I had an idea for a show....
No, just kidding.
I had an idea for an extended sporting metaphor (because we don't have enough of those) for Obama's campaign and the media's attempts to cover and understand it.
It comes down to this. The media's appetites and habits are tuned in to the big hit, the home run, as the key metaphor for election contests, with a 24 hour attention span. Obama is a pitcher, progressively building a winning season over many months.
It's the great, romantic headline grabber. The home run with 2 on in the last innings that wins the game. It's the visceral core of media focus. The thing is, most of the things that go into a winning team and a winning season are actually happening before, after and elsewhere. Outside the media focus.
The media has been utterly predictable in their response to Obama's successes. Perpetually recasting everything that happens in terms of gladitorial combat. Constantly looking for the killer blow, the game winning home run. They've done a bad job of predicting his success. They're continuing to do a bad job of understanding what he is doing now.
Obama's opponents have been, if anything, even worse than the media. Look at the Clinton campaign's key mistakes. The expectation that it all came down to the big states on Super Tuesday. Mark Penn's almost insane tendency to forget that Democratic primaries are not winner take all. The assumption that big hitters pulling out the crunch plays were all it would take.
Look at Fox News and the other conservative cheerleaders. Constantly in search of the campaign ending gaffe. The killer sound bite that will define the whole year. The endless, mindless adolescent game of gotcha.
Obama doesn't work that way. He's been focussed on the long term goal from the beginning. From the winning way he built his organisation, to the brilliant ground game in 50 states, to the way he chooses his words. It's all about putting together a winning season.

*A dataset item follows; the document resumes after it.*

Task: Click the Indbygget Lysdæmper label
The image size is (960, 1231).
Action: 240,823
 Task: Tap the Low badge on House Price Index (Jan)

Whilst the media and his political opponents have been breathlessly hanging on for the big hit he has been calmly sending them in over the plate. Changing up as needed, looking for weaknesses, building themes, working the angles. Fast, inside, curve, slow, fast outside. Big event in Georgia, Hillary in Unity NH, Access Hollywood, Senate floor. None of it has the orgasmic pay off of the big hit, the triumphant run around the bases, the 24 hour celebration. But, you look up at the end of the season you're a loser and he's the President of the United States.
That long term focus, that calm attention to building a winning season, setting the strategic goals, showing the way. That's a set of qualities we're not used to seeing modern politics. There's a word for that sort of thing. It's called leadership.